### DESCRIPTION OF THE TASK
Show each line from the listing that includes the word "computer".

### DATASET ENTRIES

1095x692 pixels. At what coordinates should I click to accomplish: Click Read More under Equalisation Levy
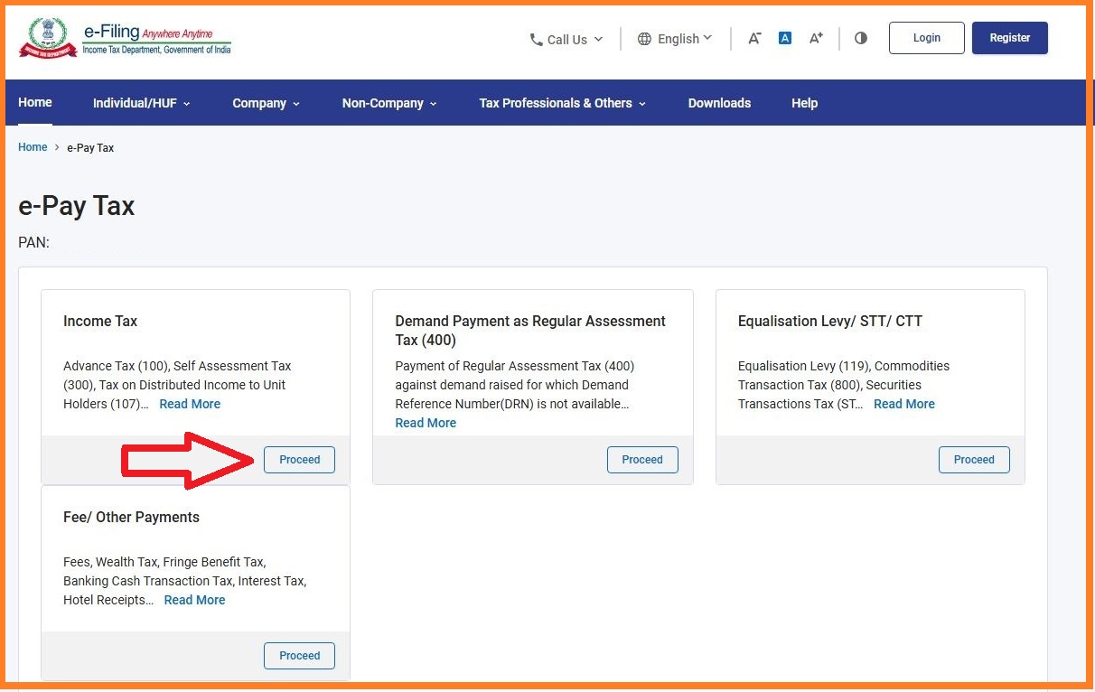(x=903, y=404)
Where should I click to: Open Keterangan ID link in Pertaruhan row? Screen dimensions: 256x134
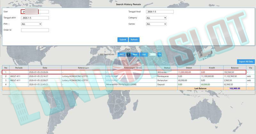[112, 80]
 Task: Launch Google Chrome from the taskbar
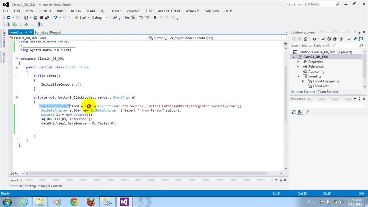74,202
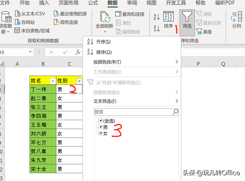Uncheck the 女 filter checkbox

tap(100, 134)
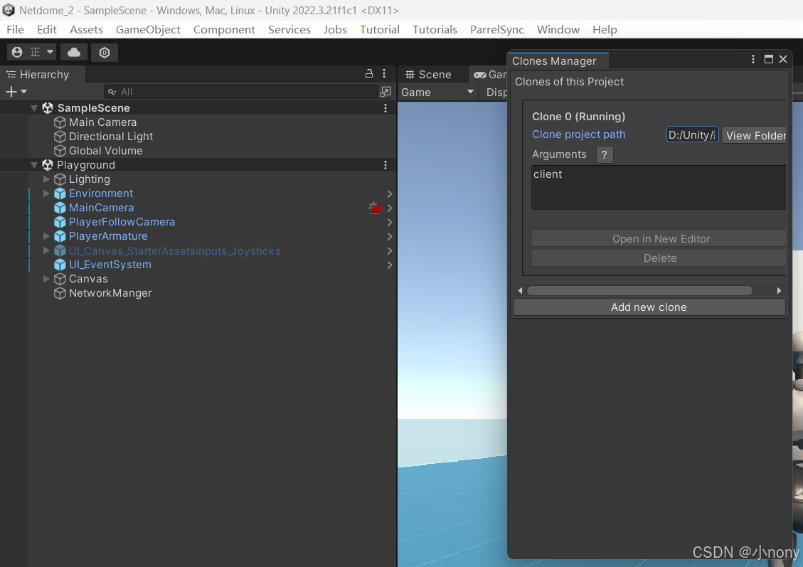Open the Clones Manager panel options icon
This screenshot has height=567, width=803.
click(753, 59)
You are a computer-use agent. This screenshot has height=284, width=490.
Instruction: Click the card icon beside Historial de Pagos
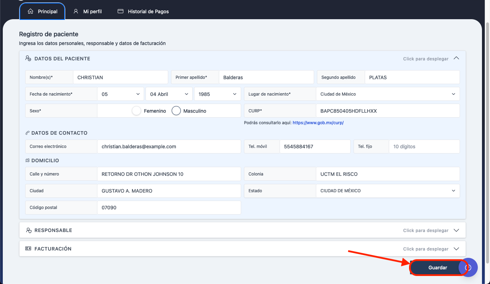120,11
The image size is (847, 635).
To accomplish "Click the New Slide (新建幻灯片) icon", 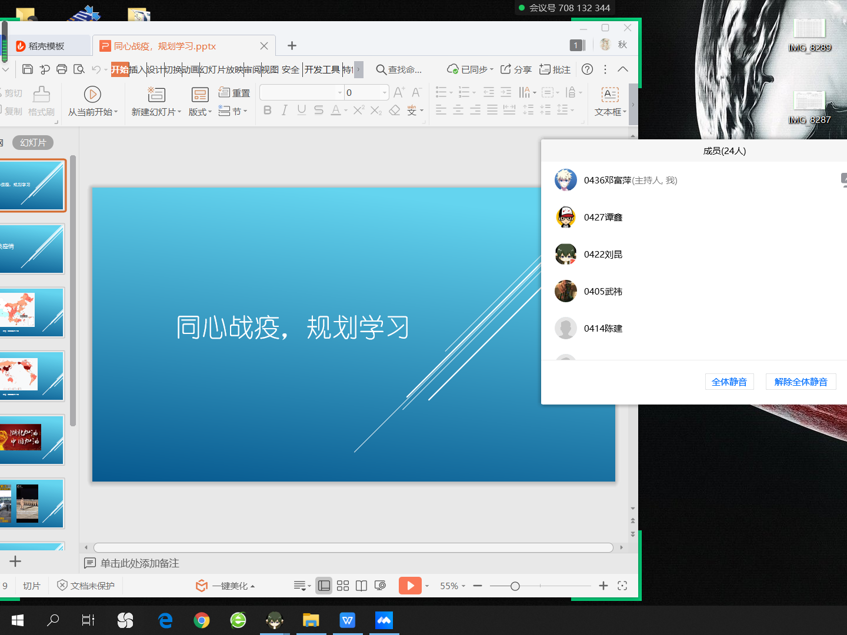I will [156, 95].
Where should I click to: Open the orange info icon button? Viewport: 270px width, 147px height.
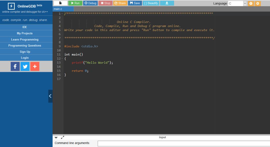(x=251, y=4)
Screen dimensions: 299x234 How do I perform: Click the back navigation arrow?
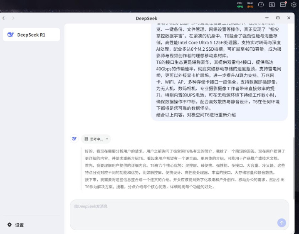[4, 18]
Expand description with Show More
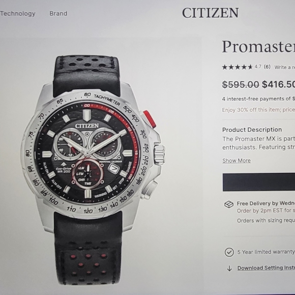 [x=237, y=160]
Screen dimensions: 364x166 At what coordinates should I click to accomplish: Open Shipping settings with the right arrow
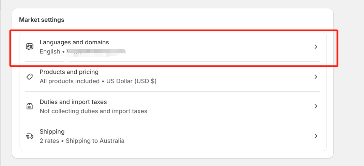(316, 136)
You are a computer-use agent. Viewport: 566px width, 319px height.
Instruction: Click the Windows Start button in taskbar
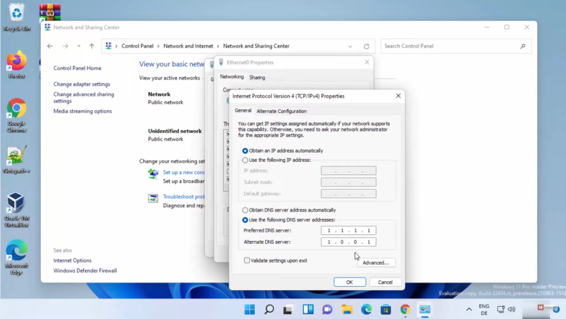pos(250,309)
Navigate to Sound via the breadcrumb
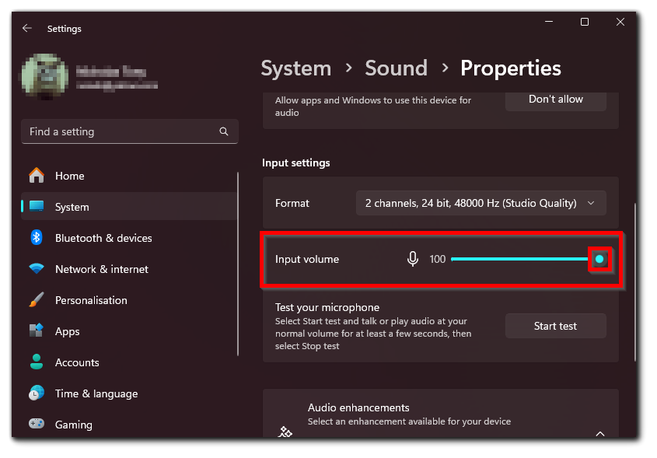This screenshot has height=458, width=657. pos(396,68)
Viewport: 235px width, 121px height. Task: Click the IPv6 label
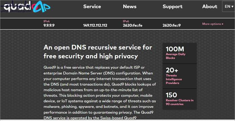pyautogui.click(x=126, y=21)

### RESULT BELOW
You are a computer-use agent. This screenshot has height=284, width=490.
You are a computer-use agent. Viewport: 566px width, 319px height.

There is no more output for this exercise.